WORK INSTRUCTION A
In the passage on irradiated anthrax research, which non-spore-forming bacterium that causes plague did the researchers use?
WORK INSTRUCTION B
Duplicate the passage on irradiated anthrax research word for word, starting with "Although irradiation of" and going on through "thereby identifying it.".

GIVEN TEXT
========================================
Although irradiation of the anthrax virus can be a helpful way to eliminate its threat, the process can also restrict the ability to trace its strain, which would negatively impact those who may have come in contact with an active anthrax virus.
Current research by the Army’s Edgewood Chemical Biological Center at the Aberdeen Proving Grounds recently reported that it may have found a way to complete an irradiated virus sequence, thereby identifying it.
"We used a well-characterized strain, Bacillus atrophaeus, that makes spores like anthrax, but it is nonpathogenic," Dr. Henry Gibbons, a researcher at the Chemical Biological Center, told BioPrep Watch. "We also used Yersinia pestis, a non-spore-forming bacterium that causes plague."
Gibbons explained that the study used Roche 454 sequencing platforms from vegetative cells -- so there are some differences -- but it allowed researchers to generate whole-genome sequence data.
"The full sequences were almost indistinguishable from control materials," Gibbons said. "All known mutations were found in the irradiated materials."
========================================
EXTRACTED RECORDS
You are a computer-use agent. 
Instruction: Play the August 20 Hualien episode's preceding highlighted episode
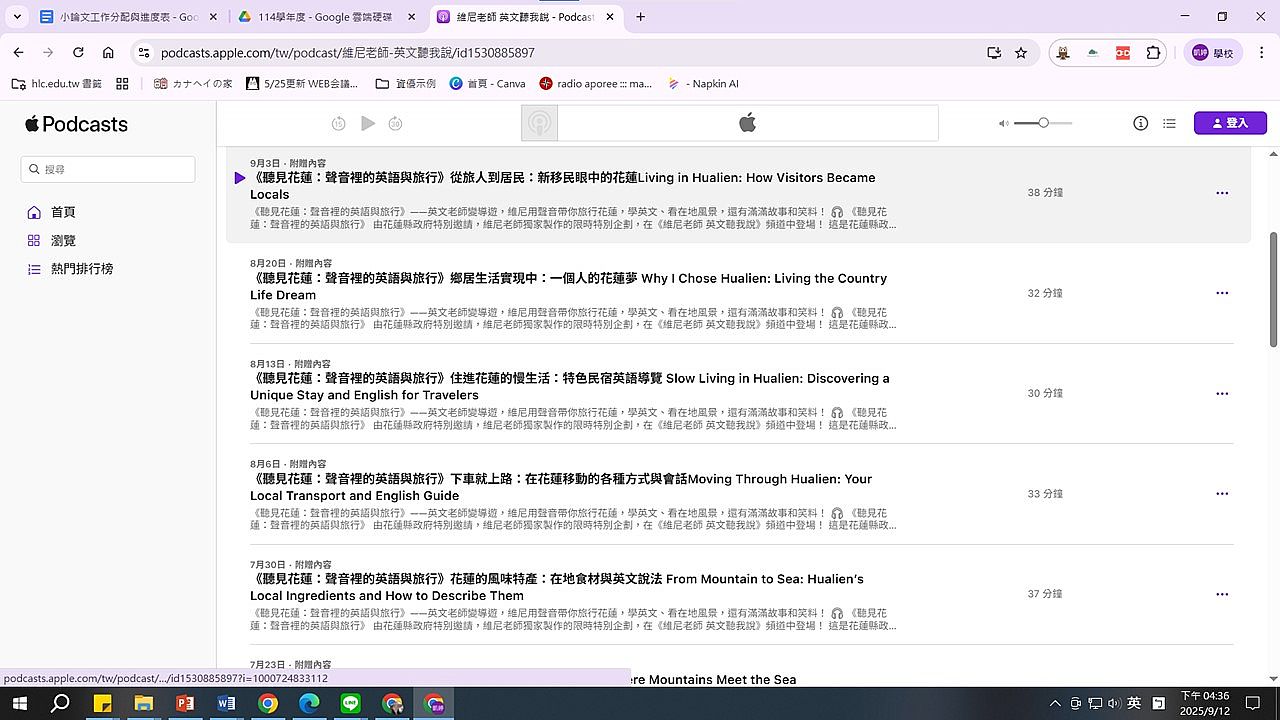[240, 178]
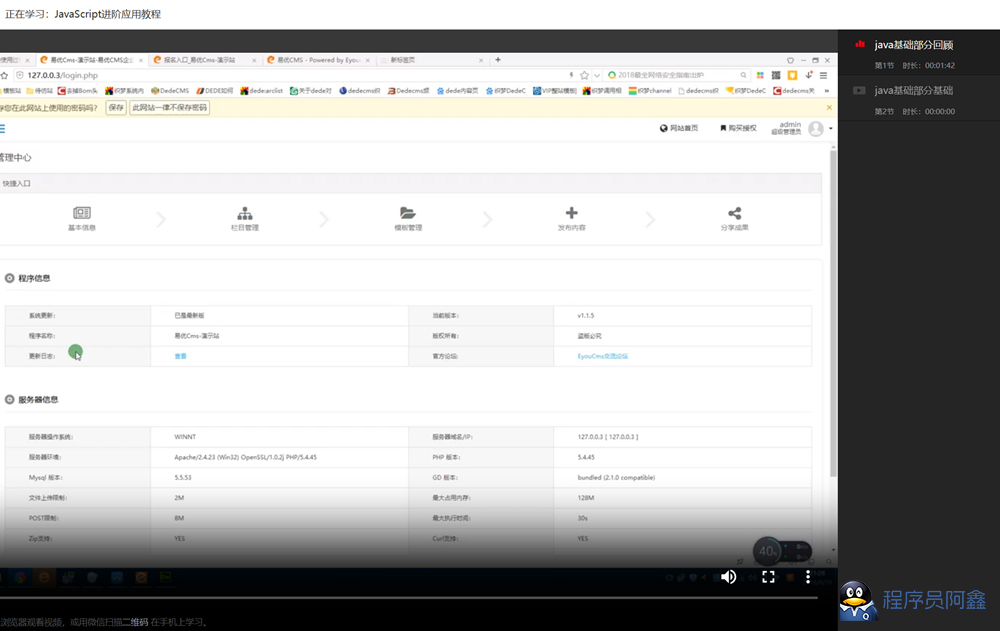This screenshot has height=631, width=1000.
Task: Click the QQ penguin icon for 程序员阿鑫
Action: 857,601
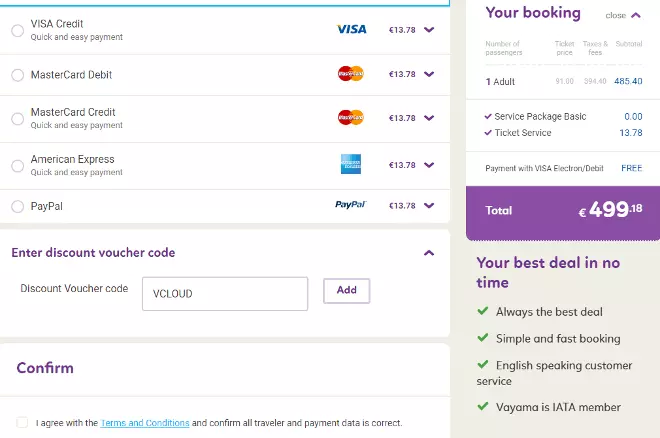
Task: Open the Terms and Conditions link
Action: 145,423
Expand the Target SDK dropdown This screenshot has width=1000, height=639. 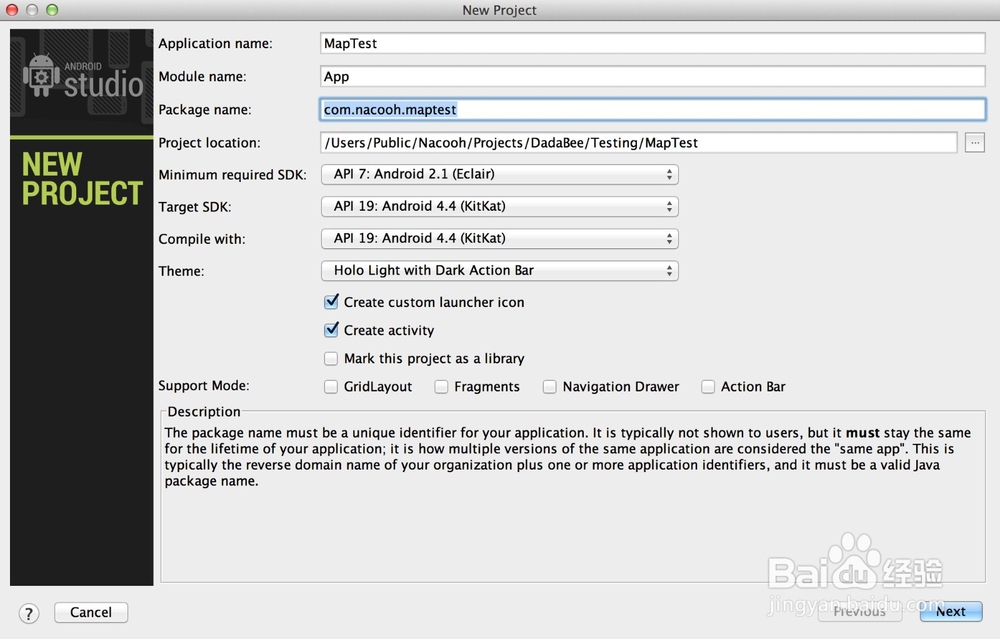[499, 207]
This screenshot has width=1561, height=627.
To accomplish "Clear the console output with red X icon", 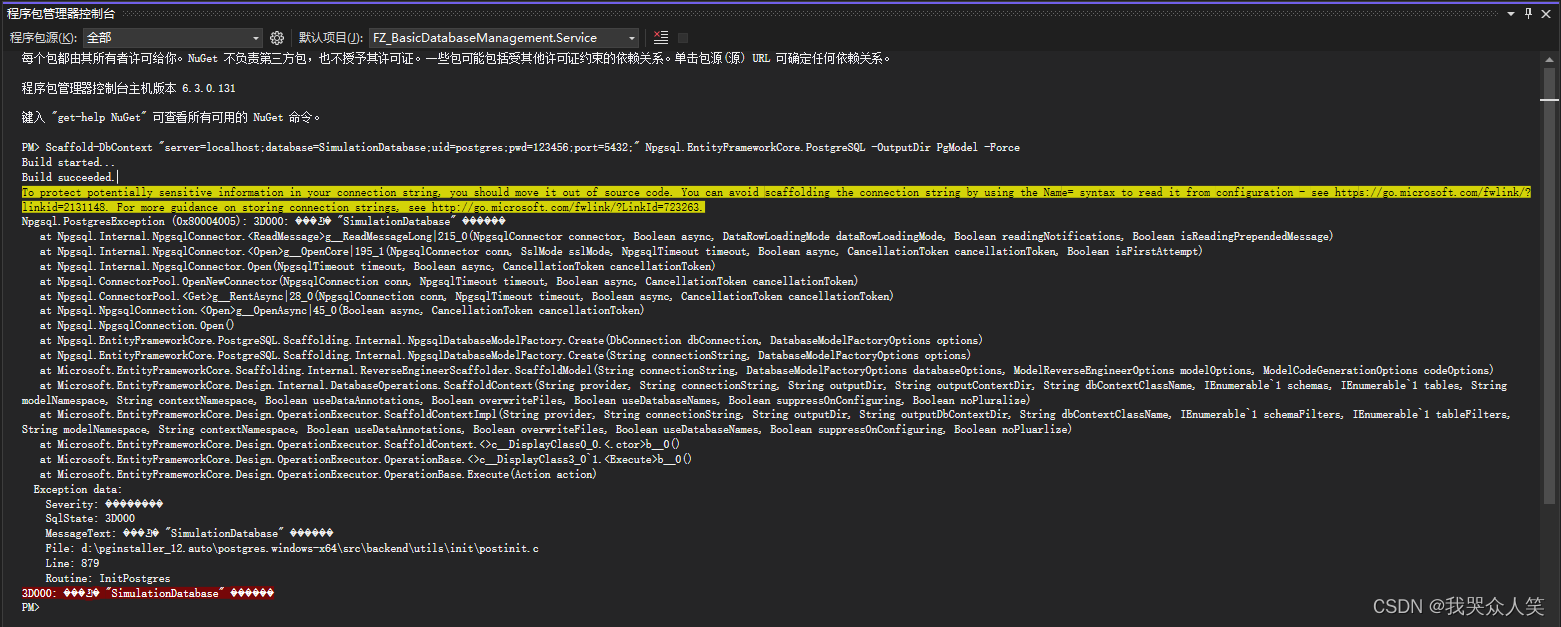I will click(659, 37).
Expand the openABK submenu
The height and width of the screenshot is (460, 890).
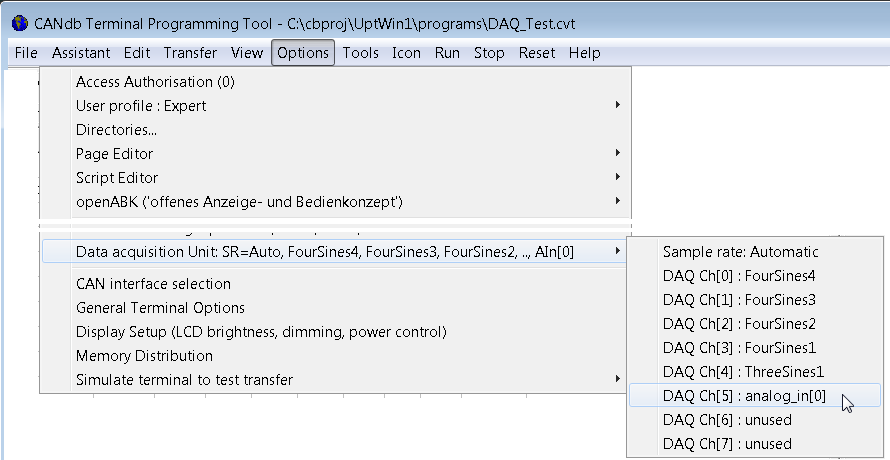click(x=239, y=202)
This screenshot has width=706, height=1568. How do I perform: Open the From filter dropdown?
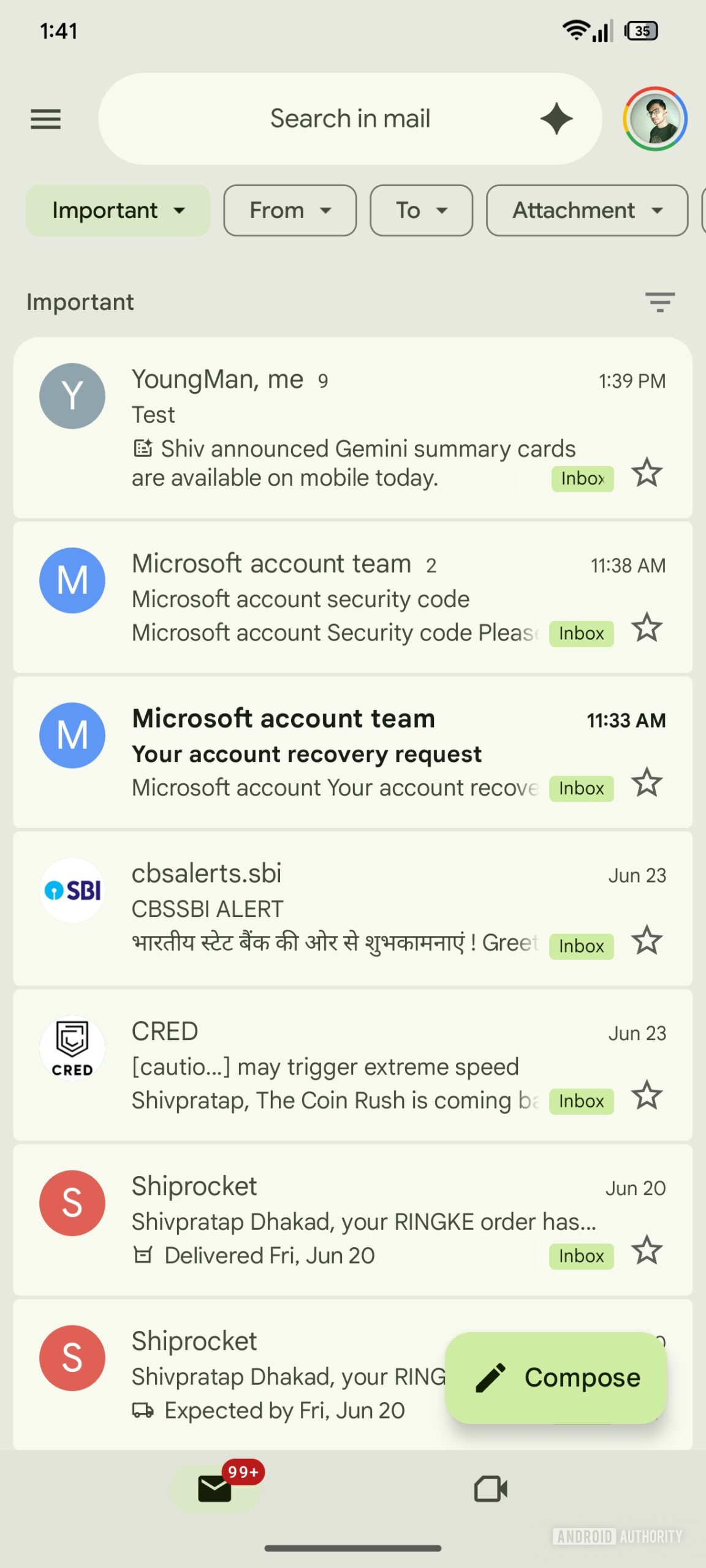290,211
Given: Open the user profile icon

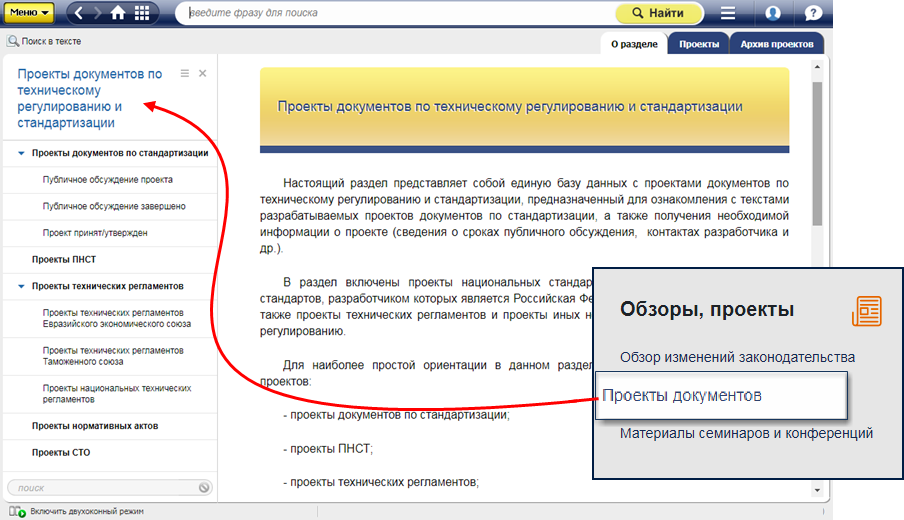Looking at the screenshot, I should coord(772,13).
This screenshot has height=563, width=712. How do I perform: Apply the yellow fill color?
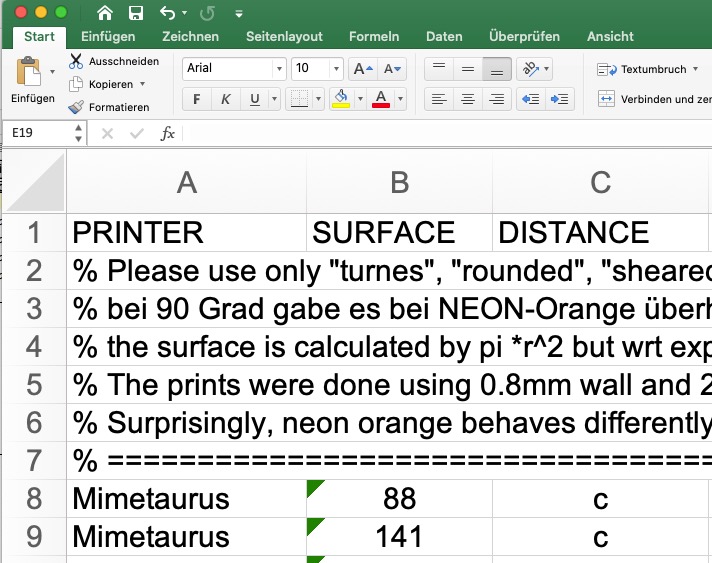pyautogui.click(x=341, y=99)
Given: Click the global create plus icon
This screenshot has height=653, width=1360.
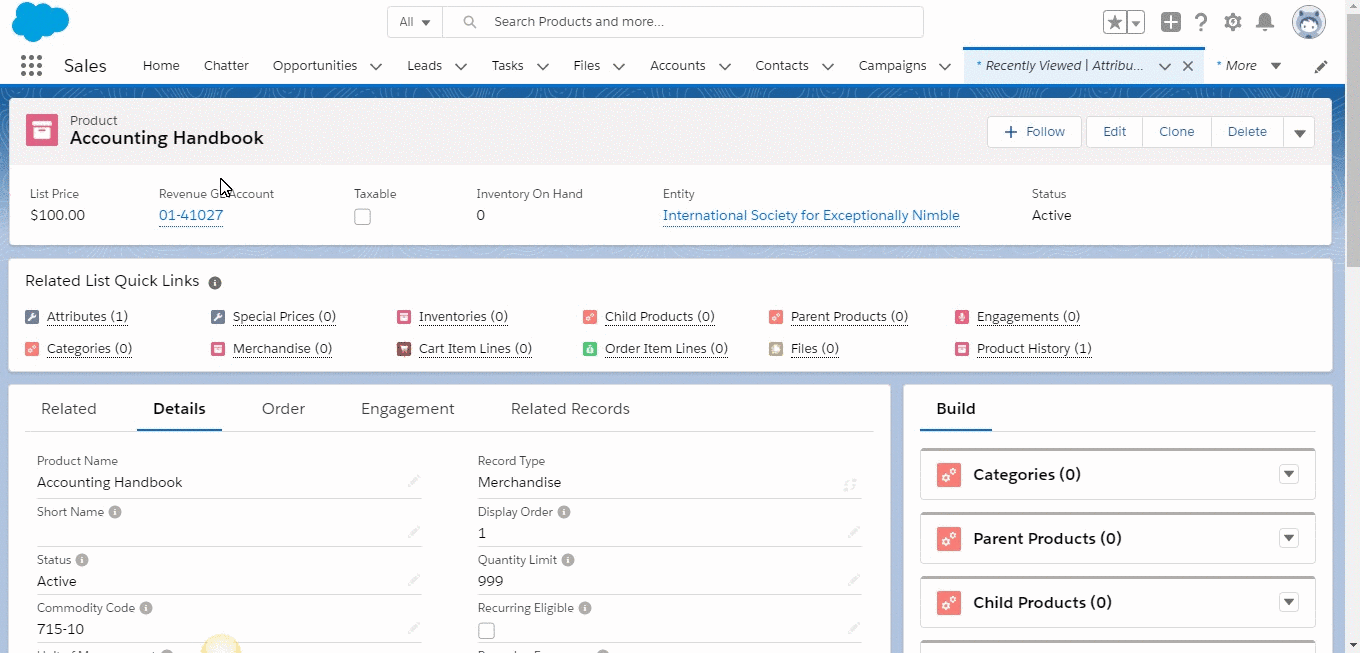Looking at the screenshot, I should pos(1170,22).
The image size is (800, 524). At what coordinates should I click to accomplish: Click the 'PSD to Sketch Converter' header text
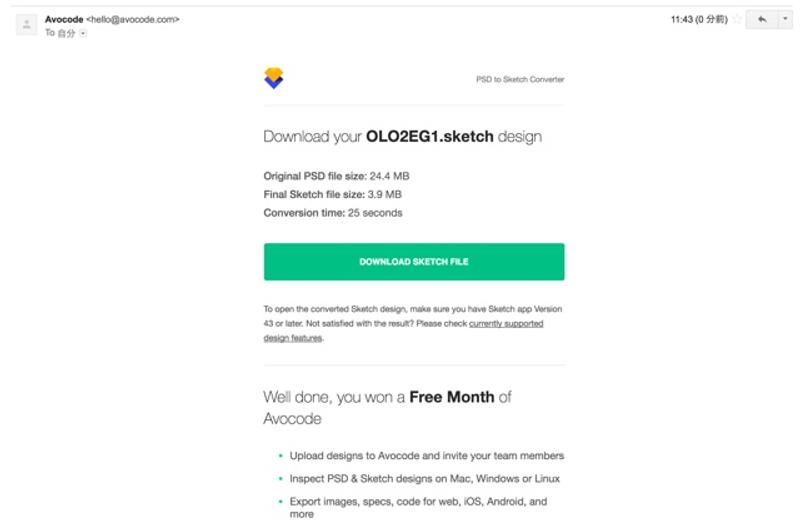(x=520, y=79)
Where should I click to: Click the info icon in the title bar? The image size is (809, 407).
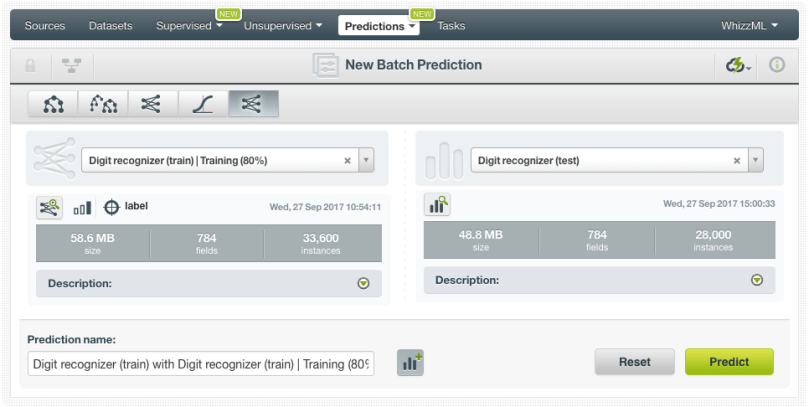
========================================
YOUR RESPONSE A
Yersinia pestis.

YOUR RESPONSE B
Although irradiation of the anthrax virus can be a helpful way to eliminate its threat, the process can also restrict the ability to trace its strain, which would negatively impact those who may have come in contact with an active anthrax virus.
Current research by the Army’s Edgewood Chemical Biological Center at the Aberdeen Proving Grounds recently reported that it may have found a way to complete an irradiated virus sequence, thereby identifying it.